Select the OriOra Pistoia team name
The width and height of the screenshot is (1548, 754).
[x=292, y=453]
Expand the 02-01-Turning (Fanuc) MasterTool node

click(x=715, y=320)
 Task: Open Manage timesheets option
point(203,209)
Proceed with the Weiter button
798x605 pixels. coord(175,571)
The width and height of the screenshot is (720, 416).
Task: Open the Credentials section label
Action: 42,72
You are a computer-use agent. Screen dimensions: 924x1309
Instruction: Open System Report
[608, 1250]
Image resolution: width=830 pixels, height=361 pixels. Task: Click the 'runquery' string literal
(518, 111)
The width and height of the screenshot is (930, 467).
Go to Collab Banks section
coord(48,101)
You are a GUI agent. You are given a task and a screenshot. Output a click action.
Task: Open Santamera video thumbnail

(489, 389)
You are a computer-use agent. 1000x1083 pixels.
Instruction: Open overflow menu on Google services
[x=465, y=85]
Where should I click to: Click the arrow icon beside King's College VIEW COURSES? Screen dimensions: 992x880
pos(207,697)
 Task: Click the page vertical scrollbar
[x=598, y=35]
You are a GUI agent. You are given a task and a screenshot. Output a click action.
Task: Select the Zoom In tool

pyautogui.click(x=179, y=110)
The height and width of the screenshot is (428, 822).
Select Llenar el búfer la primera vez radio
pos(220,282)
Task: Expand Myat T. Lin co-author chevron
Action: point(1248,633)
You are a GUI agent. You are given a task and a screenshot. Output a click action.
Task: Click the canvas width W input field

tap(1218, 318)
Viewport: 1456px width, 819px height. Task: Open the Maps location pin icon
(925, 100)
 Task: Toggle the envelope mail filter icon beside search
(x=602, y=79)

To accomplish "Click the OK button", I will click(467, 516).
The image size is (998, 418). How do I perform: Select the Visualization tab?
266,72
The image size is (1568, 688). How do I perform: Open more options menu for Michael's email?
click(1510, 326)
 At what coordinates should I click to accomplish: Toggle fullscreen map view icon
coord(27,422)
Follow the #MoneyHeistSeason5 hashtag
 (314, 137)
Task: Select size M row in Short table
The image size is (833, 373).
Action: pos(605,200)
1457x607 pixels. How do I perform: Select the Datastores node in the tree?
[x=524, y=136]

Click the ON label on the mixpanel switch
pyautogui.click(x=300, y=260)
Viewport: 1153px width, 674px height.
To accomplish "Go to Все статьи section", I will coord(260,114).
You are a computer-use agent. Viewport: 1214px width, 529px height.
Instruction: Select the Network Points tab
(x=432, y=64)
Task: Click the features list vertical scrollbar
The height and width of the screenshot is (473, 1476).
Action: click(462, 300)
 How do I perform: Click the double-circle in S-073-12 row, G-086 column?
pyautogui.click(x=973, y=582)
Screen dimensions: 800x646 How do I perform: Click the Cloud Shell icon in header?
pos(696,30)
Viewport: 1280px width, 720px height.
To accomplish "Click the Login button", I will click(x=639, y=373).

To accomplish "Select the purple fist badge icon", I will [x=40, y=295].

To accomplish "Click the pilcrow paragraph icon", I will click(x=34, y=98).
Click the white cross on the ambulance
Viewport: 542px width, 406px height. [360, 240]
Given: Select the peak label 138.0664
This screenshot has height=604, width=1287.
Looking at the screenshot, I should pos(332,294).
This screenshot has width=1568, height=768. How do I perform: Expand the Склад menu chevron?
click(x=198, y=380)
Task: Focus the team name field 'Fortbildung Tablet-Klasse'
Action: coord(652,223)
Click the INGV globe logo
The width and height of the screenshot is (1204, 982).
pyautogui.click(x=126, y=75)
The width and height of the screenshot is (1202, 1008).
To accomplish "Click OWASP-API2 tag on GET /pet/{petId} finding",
--*--
Work to be completed: Working from the listing above, give it again word for word.

Answer for the task:
Select the OriOra Pistoia team name
The width and height of the screenshot is (1548, 754).
[x=292, y=453]
Expand the 02-01-Turning (Fanuc) MasterTool node

click(x=715, y=320)
 Task: Open Manage timesheets option
point(203,209)
Proceed with the Weiter button
798x605 pixels. coord(175,571)
The width and height of the screenshot is (720, 416).
Task: Open the Credentials section label
Action: 42,72
You are a computer-use agent. Screen dimensions: 924x1309
Instruction: Open System Report
[608, 1250]
Image resolution: width=830 pixels, height=361 pixels. Task: Click the 'runquery' string literal
(518, 111)
The width and height of the screenshot is (930, 467).
Go to Collab Banks section
coord(48,101)
You are a GUI agent. You are given a task and a screenshot. Output a click action.
Task: Open Santamera video thumbnail

(489, 389)
You are a computer-use agent. 1000x1083 pixels.
Instruction: Open overflow menu on Google services
[x=465, y=85]
Where should I click to: Click the arrow icon beside King's College VIEW COURSES? Screen dimensions: 992x880
pos(207,697)
 Task: Click the page vertical scrollbar
[x=598, y=35]
You are a GUI agent. You are given a task and a screenshot. Output a click action.
Task: Select the Zoom In tool

pyautogui.click(x=179, y=110)
The height and width of the screenshot is (428, 822).
Select Llenar el búfer la primera vez radio
pos(220,282)
Task: Expand Myat T. Lin co-author chevron
Action: point(1248,633)
You are a GUI agent. You are given a task and a screenshot. Output a click action.
Task: Click the canvas width W input field

tap(1218, 318)
Viewport: 1456px width, 819px height. Task: Open the Maps location pin icon
(925, 100)
 Task: Toggle the envelope mail filter icon beside search
(x=602, y=79)

To accomplish "Click the OK button", I will click(467, 516).
The image size is (998, 418). How do I perform: Select the Visualization tab?
266,72
The image size is (1568, 688). How do I perform: Open more options menu for Michael's email?
click(1510, 326)
 At what coordinates should I click to accomplish: Toggle fullscreen map view icon
coord(27,422)
Follow the #MoneyHeistSeason5 hashtag
 (314, 137)
Task: Select size M row in Short table
The image size is (833, 373).
Action: pos(605,200)
1457x607 pixels. How do I perform: Select the Datastores node in the tree?
[x=524, y=136]

Click the ON label on the mixpanel switch
pyautogui.click(x=300, y=260)
Viewport: 1153px width, 674px height.
To accomplish "Go to Все статьи section", I will coord(260,114).
You are a computer-use agent. Viewport: 1214px width, 529px height.
Instruction: Select the Network Points tab
(x=432, y=64)
Task: Click the features list vertical scrollbar
The height and width of the screenshot is (473, 1476).
Action: click(462, 300)
 How do I perform: Click the double-circle in S-073-12 row, G-086 column?
pyautogui.click(x=973, y=582)
Screen dimensions: 800x646 How do I perform: Click the Cloud Shell icon in header?
pos(696,30)
Viewport: 1280px width, 720px height.
To accomplish "Click the Login button", I will click(x=639, y=373).

To accomplish "Select the purple fist badge icon", I will [x=40, y=295].

To accomplish "Click the pilcrow paragraph icon", I will click(x=34, y=98).
Click the white cross on the ambulance
Viewport: 542px width, 406px height. [360, 240]
Given: Select the peak label 138.0664
This screenshot has height=604, width=1287.
Looking at the screenshot, I should pos(332,294).
This screenshot has width=1568, height=768. How do I perform: Expand the Склад menu chevron?
click(x=198, y=380)
Task: Focus the team name field 'Fortbildung Tablet-Klasse'
Action: coord(652,223)
Click the INGV globe logo
The width and height of the screenshot is (1204, 982).
pyautogui.click(x=126, y=75)
The width and height of the screenshot is (1202, 1008).
To accomplish "Click OWASP-API2 tag on GET /pet/{petId} finding",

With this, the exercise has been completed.